Except for Japanese policy towards Russia in the wake of Moscow's invasion of Ukraine, Prime Minister Fumio Kishida has continued and advanced Abe's diplomatic and security line. This is reflected in the revision of the nation's key three security documents, including the National Security Strategy. Along with the documents, he has fundamentally strengthened the nation's defense capabilities. Kishida deserves high marks on that score.

PM Fumio Kishida speaks at the House of Councillors Special Committee on Political Reform, on June 18, at the Diet. (©Sankei by Ataru Haruna)

Problems Plaguing the Current LDP

On the other hand, public support for the Kishida Cabinet remains mired at extremely low levels. Among the factors contributing to this situation are issues that arose after Abe's assassination. For example, the scandals surrounding the Family Federation for World Peace and Unification (formerly the Unification Church). Also, the issue of unrecorded funds from parties staged by factions within the LDP, including the Abe faction. 

However,  there are other deeper causes for its unpopularity.

There are two key points concerning which Prime Minister Kishida and other LDP members have lost their pride as conservatives. That is because they have not shown any sign of making progress on deeply important issues to Japan today. Instead, they have wavered in the face of a backlash from left-wing and liberal elements that was to be fully expected.

Two Reasons for the Low Level of Support

For example, although some problems were addressed through last-minute revisions, the LDP went along so easily with passing the law on promoting understanding of sexual minorities including LGBTQ. This only amplified public anxiety. It raised concerns that men who claim to identify as women could use the law to justify entering women's only spaces. 

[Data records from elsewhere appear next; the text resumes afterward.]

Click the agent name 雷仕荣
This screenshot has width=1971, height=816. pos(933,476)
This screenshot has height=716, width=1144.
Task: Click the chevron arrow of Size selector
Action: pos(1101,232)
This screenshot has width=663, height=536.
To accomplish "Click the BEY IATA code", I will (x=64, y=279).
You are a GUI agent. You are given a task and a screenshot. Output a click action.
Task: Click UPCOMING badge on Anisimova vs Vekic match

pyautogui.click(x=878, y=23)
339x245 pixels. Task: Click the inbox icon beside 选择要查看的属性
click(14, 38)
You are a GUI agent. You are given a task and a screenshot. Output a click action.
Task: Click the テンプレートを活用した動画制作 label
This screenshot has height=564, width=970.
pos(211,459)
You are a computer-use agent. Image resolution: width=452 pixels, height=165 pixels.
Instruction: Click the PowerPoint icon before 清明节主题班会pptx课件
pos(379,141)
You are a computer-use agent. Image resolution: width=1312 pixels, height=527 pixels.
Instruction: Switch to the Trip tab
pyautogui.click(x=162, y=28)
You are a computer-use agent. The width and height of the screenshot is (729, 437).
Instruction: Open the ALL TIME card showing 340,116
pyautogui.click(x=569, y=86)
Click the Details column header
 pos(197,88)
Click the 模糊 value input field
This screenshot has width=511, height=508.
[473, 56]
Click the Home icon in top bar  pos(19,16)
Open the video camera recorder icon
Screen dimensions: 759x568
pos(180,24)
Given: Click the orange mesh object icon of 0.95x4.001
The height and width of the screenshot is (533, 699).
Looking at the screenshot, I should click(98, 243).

Furthermore, the LDP is set to resume internal debate on the optional use of separate surnames for married couples. This will be the first time to take up the issue in three years. That is in response to a call by the Keidanren for the early adoption of such a system. Even though it would be "optional," such a system would have ramifications for the family unit and society as a whole. 

If it is introduced, some children would be forced to take a different surname from one of their parents. In turn, that would undermine the sense of unity of the family. The koseki family register would also lose some of its significance. Instead, the identification of individuals by their family surname would dissolve into identification by individual names like so many grains of sand. 

Japan's Supreme Court rulings have clearly commented on this. Such a sensitive issue should be decided based on a comprehensive appraisal, taking into account national traditions and public feelings. Moreover, becoming obsessed with issues that sow seeds of discord is not appropriate conduct for a conservative party. 

Post-war Constitution of Japan is the only constitution in the world that has never been amended. It was adopted during the occupation of Japan.

Fundamental Issues That Must Be Resolved

Another problem is the slow progress being made on two fundamental issues facing the nation. One is the establishment of a stable system of succession for the throne. This is necessary to ensure that there are a sufficient number of members of the imperial family. 

The second issue is the revision of the Constitution of Japan. 

These two issues should have been addressed directly by extending the regular session of the Diet. There are claims that debate concerning both of them would continue during the Diet break. However, can we really believe that? As the Prime Minister and president of the LDP, Kishida must lead the Liberal Democratic Party as a whole. Together they must demonstrate through their actions that their words are not just empty talk.

At present, there are no signs that support for the Cabinet and the LDP are about to rebound. The September election of the next LDP president looks like it could be the party's last chance to recover. Hopefully, the Diet members who throw their hats in the ring will display some conservative spirit and discuss how they intend to lead Japan into the future. 

Whoever becomes the next leader needs a strong spirit and drive to surpass the historical achievements of Shinzo Abe.